All vertebrates’ skeletons, whether yours, a whale’s, or a cat’s, have two main parts:

  • The axial skeleton: This part supports the central column, or axis, of the animal. The axial skeleton includes the skull, the backbone (also called the vertebral column), and the rib cage. The skull protects the brain, the backbone protects the spine, and the rib cage protects the lungs and heart.
  • The appendicular skeleton: This part extends from the axial skeleton out into the arms and legs (which are also known as appendages). It includes the shoulders, pelvis, and bones of the arms and legs.

In some vertebrates, such as snakes, the appendicular skeleton has become extremely reduced or nonexistent.

human skeleton
The human skeleton.

Boning up on bones

If you’ve ever watched an old Western movie, you’ve probably seen images of bones bleached white by the Sun and scattered alongside a pioneer trail. The dry white bones of these images are very different from the living bones that are in your body right now. Bone is actually a moist, living tissue that contains different layers and cell types.

  • Fibrous connective tissue covers the exterior of bones and helps heal breaks in an injured bone by forming new bone.
  • Bone cells, which are embedded in a bone matrix, give cells their hard nature. The cells actually make the matrix, which consists of collagen that has been hardened by the attachment of calcium and phosphate crystals.
  • Cartilage covers the ends of bones and protects them from damage as they rub against each other.

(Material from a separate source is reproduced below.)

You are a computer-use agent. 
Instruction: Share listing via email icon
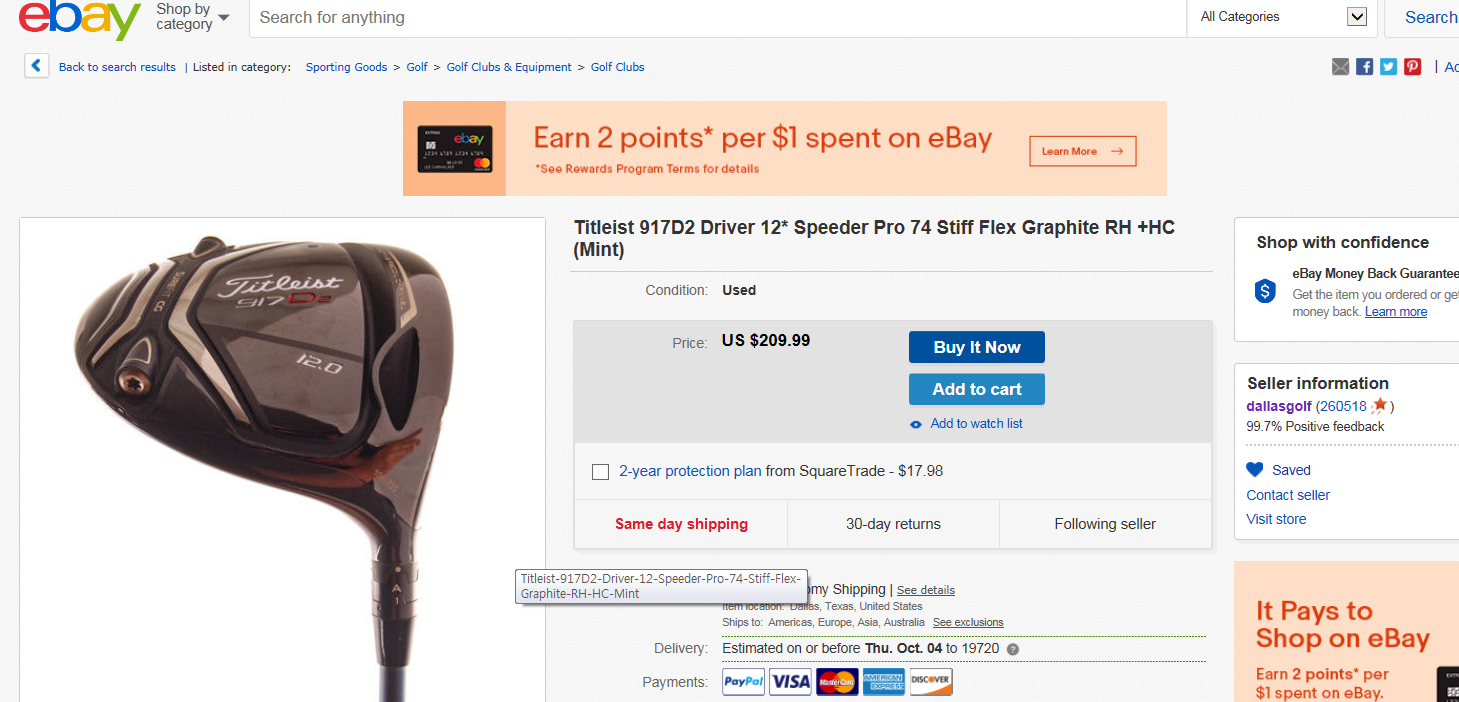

The tissues found within living bone fall into two categories:

  • Spongy bone tissues are filled with little spaces, similar to those you see in volcanic rocks. These holes are filled with red bone marrow, which is the tissue that produces your blood cells.
  • Compact bone tissues are hard and dense. A cavity within compact bone is filled with yellow bone marrow, which is mostly stored fat. If the body suddenly loses a large amount of blood, it converts the yellow bone marrow to red bone marrow so that blood cell production can be increased.

Movement fun with skeletal systems

Joints are structures where two bones are attached so that bones can move relative to each other. Bones are held together at joints by ligaments, which are strong, fibrous, connective tissues.

Three different types of joints enable the many movements of animals:

  • Ball and socket joints consist of one bone, with a rounded, ball-like end, that fits into another bone, which has a smooth, dishlike surface. Your arms and legs fit into your skeleton with ball and socket joints, which is why you’re able to rotate your arms and legs in all directions.
  • Pivot joints allow you to swivel a bone. When you rotate your arm so that your palm faces up, then down, then up again, you’re using a pivot joint.
  • Hinge joints allow you to bring two bones close together or move them farther apart, much like you open and close a book. Your elbows and knees have pivot joints that allow you to extend and contract your arms and legs.